**Your objective:**
A faithful copy of all the data below, please; leave no line out.

**The data:**
▶

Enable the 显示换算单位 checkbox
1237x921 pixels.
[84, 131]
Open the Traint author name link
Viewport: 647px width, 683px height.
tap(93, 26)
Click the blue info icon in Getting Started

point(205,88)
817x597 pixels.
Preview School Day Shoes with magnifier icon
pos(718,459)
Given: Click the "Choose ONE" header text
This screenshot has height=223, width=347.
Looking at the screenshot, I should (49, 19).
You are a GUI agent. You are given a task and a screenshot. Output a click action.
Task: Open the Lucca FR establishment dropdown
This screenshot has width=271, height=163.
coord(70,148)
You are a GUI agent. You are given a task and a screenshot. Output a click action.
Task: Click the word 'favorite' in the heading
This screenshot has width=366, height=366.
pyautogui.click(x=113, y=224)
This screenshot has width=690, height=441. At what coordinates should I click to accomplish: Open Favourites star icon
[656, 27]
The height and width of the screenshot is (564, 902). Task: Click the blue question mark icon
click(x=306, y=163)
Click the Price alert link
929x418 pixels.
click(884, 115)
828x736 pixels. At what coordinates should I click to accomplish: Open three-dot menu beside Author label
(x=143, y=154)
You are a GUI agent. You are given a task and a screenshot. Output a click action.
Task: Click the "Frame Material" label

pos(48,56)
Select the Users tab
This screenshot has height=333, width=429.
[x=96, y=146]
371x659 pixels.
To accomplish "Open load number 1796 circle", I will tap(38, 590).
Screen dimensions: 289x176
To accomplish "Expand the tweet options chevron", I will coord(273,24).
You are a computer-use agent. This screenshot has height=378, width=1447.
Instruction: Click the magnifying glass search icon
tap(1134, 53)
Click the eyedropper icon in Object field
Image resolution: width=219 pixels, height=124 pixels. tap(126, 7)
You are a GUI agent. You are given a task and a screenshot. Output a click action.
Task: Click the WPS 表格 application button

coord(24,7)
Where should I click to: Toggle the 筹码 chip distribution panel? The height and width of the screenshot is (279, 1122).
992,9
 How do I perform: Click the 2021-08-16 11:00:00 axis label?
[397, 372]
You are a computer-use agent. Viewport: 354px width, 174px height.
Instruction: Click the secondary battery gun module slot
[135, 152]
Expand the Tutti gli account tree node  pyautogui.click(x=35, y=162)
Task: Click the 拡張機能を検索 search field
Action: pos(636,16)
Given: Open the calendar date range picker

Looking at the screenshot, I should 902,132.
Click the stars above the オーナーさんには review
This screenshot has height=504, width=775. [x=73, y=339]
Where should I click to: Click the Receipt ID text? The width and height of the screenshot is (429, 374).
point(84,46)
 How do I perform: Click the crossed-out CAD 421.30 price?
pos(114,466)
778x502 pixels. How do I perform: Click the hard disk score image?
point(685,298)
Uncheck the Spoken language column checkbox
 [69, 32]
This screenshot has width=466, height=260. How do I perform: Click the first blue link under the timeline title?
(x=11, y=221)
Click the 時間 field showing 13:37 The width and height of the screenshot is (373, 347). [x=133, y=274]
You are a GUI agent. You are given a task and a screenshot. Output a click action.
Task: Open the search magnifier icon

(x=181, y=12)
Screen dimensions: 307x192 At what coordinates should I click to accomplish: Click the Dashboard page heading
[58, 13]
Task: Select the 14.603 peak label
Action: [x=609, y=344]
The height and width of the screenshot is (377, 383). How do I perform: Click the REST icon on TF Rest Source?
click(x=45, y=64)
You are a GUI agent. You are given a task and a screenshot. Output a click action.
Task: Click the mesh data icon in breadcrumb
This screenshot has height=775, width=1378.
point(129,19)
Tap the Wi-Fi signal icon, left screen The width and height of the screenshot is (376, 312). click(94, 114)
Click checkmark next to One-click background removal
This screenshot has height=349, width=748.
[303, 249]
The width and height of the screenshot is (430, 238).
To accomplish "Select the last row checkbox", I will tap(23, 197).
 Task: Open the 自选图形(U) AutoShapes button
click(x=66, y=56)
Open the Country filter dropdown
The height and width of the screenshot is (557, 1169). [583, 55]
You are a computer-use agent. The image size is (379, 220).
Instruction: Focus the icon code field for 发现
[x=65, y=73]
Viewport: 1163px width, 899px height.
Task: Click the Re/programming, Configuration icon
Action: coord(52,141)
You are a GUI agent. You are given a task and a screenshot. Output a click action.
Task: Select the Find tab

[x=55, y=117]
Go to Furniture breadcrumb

◀

**Task answer:**
Enable the 显示换算单位 checkbox
1237x921 pixels.
[84, 131]
Open the Traint author name link
Viewport: 647px width, 683px height.
tap(93, 26)
Click the blue info icon in Getting Started

point(205,88)
817x597 pixels.
Preview School Day Shoes with magnifier icon
pos(718,459)
Given: Click the "Choose ONE" header text
This screenshot has height=223, width=347.
Looking at the screenshot, I should (49, 19).
You are a GUI agent. You are given a task and a screenshot. Output a click action.
Task: Open the Lucca FR establishment dropdown
This screenshot has width=271, height=163.
coord(70,148)
You are a GUI agent. You are given a task and a screenshot. Output a click action.
Task: Click the word 'favorite' in the heading
This screenshot has width=366, height=366.
pyautogui.click(x=113, y=224)
This screenshot has width=690, height=441. At what coordinates should I click to accomplish: Open Favourites star icon
[656, 27]
The height and width of the screenshot is (564, 902). Task: Click the blue question mark icon
click(x=306, y=163)
Click the Price alert link
929x418 pixels.
click(884, 115)
828x736 pixels. At what coordinates should I click to accomplish: Open three-dot menu beside Author label
(x=143, y=154)
You are a GUI agent. You are given a task and a screenshot. Output a click action.
Task: Click the "Frame Material" label

pos(48,56)
Select the Users tab
This screenshot has height=333, width=429.
[x=96, y=146]
371x659 pixels.
To accomplish "Open load number 1796 circle", I will tap(38, 590).
Screen dimensions: 289x176
To accomplish "Expand the tweet options chevron", I will coord(273,24).
You are a computer-use agent. This screenshot has height=378, width=1447.
Instruction: Click the magnifying glass search icon
tap(1134, 53)
Click the eyedropper icon in Object field
Image resolution: width=219 pixels, height=124 pixels. tap(126, 7)
You are a GUI agent. You are given a task and a screenshot. Output a click action.
Task: Click the WPS 表格 application button

coord(24,7)
Where should I click to: Toggle the 筹码 chip distribution panel? The height and width of the screenshot is (279, 1122).
992,9
 How do I perform: Click the 2021-08-16 11:00:00 axis label?
[397, 372]
You are a computer-use agent. Viewport: 354px width, 174px height.
Instruction: Click the secondary battery gun module slot
[135, 152]
Expand the Tutti gli account tree node  pyautogui.click(x=35, y=162)
Task: Click the 拡張機能を検索 search field
Action: pos(636,16)
Given: Open the calendar date range picker

Looking at the screenshot, I should 902,132.
Click the stars above the オーナーさんには review
This screenshot has height=504, width=775. [x=73, y=339]
Where should I click to: Click the Receipt ID text? The width and height of the screenshot is (429, 374).
point(84,46)
 How do I perform: Click the crossed-out CAD 421.30 price?
pos(114,466)
778x502 pixels. How do I perform: Click the hard disk score image?
point(685,298)
Uncheck the Spoken language column checkbox
 [69, 32]
This screenshot has width=466, height=260. How do I perform: Click the first blue link under the timeline title?
(x=11, y=221)
Click the 時間 field showing 13:37 The width and height of the screenshot is (373, 347). [x=133, y=274]
You are a GUI agent. You are given a task and a screenshot. Output a click action.
Task: Open the search magnifier icon

(x=181, y=12)
Screen dimensions: 307x192 At what coordinates should I click to accomplish: Click the Dashboard page heading
[58, 13]
Task: Select the 14.603 peak label
Action: [x=609, y=344]
The height and width of the screenshot is (377, 383). How do I perform: Click the REST icon on TF Rest Source?
click(x=45, y=64)
You are a GUI agent. You are given a task and a screenshot. Output a click action.
Task: Click the mesh data icon in breadcrumb
This screenshot has height=775, width=1378.
point(129,19)
Tap the Wi-Fi signal icon, left screen The width and height of the screenshot is (376, 312). click(94, 114)
Click checkmark next to One-click background removal
This screenshot has height=349, width=748.
[303, 249]
The width and height of the screenshot is (430, 238).
To accomplish "Select the last row checkbox", I will tap(23, 197).
 Task: Open the 自选图形(U) AutoShapes button
click(x=66, y=56)
Open the Country filter dropdown
The height and width of the screenshot is (557, 1169). [583, 55]
You are a computer-use agent. The image size is (379, 220).
Instruction: Focus the icon code field for 发现
[x=65, y=73]
Viewport: 1163px width, 899px height.
Task: Click the Re/programming, Configuration icon
Action: coord(52,141)
You are a GUI agent. You are given a task and a screenshot. Output a click action.
Task: Select the Find tab

[x=55, y=117]
Go to Furniture breadcrumb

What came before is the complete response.